Beneath this line is the data. Output exactly the lines from the line with "Open the Filters panel" to the line with "This screenshot has width=528, height=578.", both ends included, and nothing more.

BEGIN DATASET ENTRIES

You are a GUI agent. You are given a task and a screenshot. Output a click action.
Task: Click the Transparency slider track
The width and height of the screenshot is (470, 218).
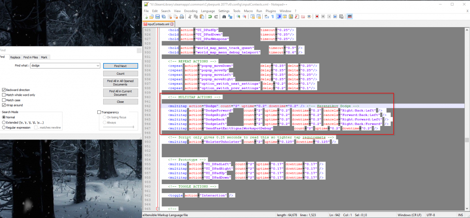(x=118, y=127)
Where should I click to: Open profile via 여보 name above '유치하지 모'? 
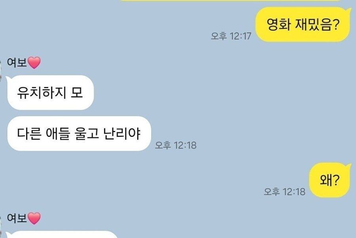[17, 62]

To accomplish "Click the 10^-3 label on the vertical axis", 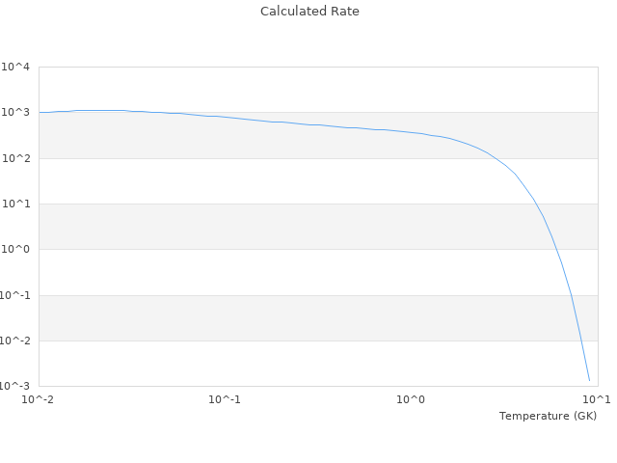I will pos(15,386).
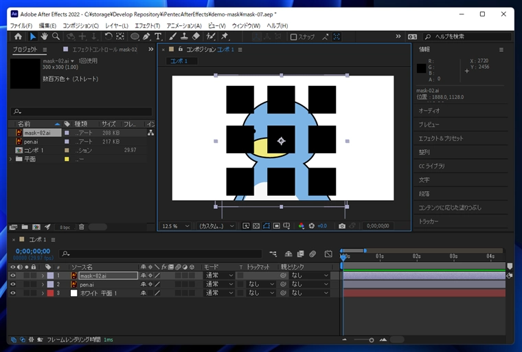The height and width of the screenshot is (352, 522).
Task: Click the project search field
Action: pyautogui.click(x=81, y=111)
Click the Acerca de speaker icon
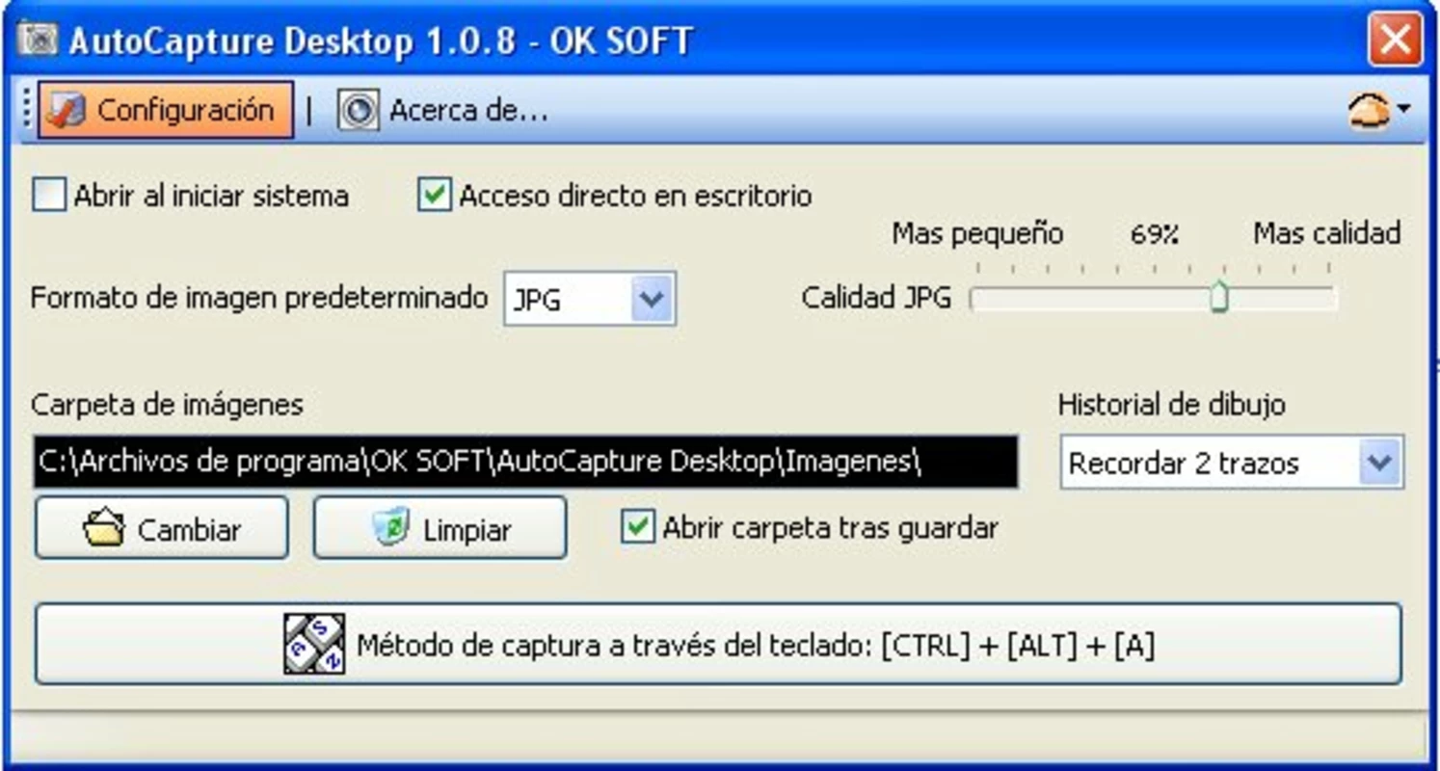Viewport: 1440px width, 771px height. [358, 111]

END DATASET ENTRIES
BEGIN DATASET ENTRIES

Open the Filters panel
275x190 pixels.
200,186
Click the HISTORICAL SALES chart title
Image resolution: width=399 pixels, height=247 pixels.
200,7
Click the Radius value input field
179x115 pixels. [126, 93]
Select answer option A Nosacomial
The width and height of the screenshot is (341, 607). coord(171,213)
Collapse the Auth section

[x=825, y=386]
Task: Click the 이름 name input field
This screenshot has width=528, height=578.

END DATASET ENTRIES

EXERCISE SOLUTION:
Open the Filters panel
275x190 pixels.
200,186
Click the HISTORICAL SALES chart title
Image resolution: width=399 pixels, height=247 pixels.
200,7
Click the Radius value input field
179x115 pixels. [126, 93]
Select answer option A Nosacomial
The width and height of the screenshot is (341, 607). coord(171,213)
Collapse the Auth section

[x=825, y=386]
Task: Click the 이름 name input field
This screenshot has width=528, height=578.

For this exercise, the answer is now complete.